Yesterday, December 2, 2015, Pope Francis took up the call to mission and also provided food for thought.

He first challenged young people to think of becoming missionaries and recalled an 81 year old Italian woman religious he met in Bangui in the Central American Republic. She had left Italy when she was in her early twenties and had devoted all her life to Africa.

Pope Francis’ message reflects the challenge of mission in the twenty-first century, echoing the witness of Charles de Foucauld, Francis Xavier, Maura Clark, Ira Ford, Jean Donovan, and Dorothy Kazel.

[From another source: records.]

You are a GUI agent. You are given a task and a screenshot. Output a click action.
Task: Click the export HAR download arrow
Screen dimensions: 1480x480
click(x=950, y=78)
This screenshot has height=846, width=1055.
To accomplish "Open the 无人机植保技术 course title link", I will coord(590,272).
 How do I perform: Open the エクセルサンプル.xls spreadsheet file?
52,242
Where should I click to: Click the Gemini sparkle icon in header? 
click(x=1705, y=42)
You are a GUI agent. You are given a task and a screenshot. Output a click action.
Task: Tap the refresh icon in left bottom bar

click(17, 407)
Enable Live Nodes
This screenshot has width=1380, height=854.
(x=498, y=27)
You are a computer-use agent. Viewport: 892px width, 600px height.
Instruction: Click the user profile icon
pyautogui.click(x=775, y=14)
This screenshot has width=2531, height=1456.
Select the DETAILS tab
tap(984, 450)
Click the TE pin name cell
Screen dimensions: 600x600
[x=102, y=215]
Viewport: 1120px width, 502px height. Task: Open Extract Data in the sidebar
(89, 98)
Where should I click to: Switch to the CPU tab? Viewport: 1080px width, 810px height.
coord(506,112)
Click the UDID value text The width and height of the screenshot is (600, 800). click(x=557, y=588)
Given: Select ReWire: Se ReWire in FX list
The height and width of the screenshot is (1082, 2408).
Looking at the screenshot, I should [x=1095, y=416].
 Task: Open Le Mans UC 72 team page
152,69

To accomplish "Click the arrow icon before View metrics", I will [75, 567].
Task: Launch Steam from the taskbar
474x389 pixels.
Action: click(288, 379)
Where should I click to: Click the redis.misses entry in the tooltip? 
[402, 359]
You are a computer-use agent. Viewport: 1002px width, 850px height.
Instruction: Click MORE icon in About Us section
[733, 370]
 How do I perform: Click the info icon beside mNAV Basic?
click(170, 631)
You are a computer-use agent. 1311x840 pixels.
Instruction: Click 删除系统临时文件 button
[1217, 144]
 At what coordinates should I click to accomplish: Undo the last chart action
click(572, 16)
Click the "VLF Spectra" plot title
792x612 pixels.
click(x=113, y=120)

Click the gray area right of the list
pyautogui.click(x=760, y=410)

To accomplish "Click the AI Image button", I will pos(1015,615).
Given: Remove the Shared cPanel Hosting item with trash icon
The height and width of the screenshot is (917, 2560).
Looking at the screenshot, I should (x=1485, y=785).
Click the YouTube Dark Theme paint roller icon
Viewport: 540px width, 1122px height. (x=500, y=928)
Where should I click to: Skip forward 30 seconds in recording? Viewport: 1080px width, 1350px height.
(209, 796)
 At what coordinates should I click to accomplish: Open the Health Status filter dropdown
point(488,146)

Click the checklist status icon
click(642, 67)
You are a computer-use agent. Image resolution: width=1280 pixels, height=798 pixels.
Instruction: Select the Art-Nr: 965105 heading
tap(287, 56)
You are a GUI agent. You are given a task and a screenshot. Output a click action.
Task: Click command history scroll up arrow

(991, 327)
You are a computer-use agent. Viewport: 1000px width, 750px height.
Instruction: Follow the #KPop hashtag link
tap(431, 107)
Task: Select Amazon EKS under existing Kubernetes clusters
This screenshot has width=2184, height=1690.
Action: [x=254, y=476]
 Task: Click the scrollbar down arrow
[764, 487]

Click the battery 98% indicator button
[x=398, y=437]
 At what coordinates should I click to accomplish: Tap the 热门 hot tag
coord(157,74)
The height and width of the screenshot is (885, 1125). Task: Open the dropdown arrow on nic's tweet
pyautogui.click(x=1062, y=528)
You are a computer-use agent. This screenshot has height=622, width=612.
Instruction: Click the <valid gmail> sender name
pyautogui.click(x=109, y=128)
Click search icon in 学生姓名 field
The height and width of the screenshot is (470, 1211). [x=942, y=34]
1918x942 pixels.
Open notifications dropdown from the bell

But I address young people: think what you are doing with your life. Think of this sister and so many like her, who have given their life, and so many have died there. Missionary work is not to engage in proselytism: this sister said to me that Muslim women go to them because they know that the sisters are good nurses and that they look after one well, and they do not engage in catechesis to convert them! They give witness then, they catechize anyone who so wishes. But witness: this is the great heroic missionary work of the Church. To proclaim Jesus Christ with one’s life!  I turn to young people: think of what you want to do with your life. It is the moment to think and to ask the Lord to make you hear His will. However, please don’t exclude this possibility of becoming a missionary, to bring love, humanity and faith to other countries. Do not engage in proselytism: no. Those who seek something else do so. The faith is preached first with witness and then with the word, slowly.

—–

For more on the missionaries mentioned here, you can find short biographies in Robert Ellsberg’s All Saints: Daily Reflections on Saints, Prophets, and Witnesses for Our Time.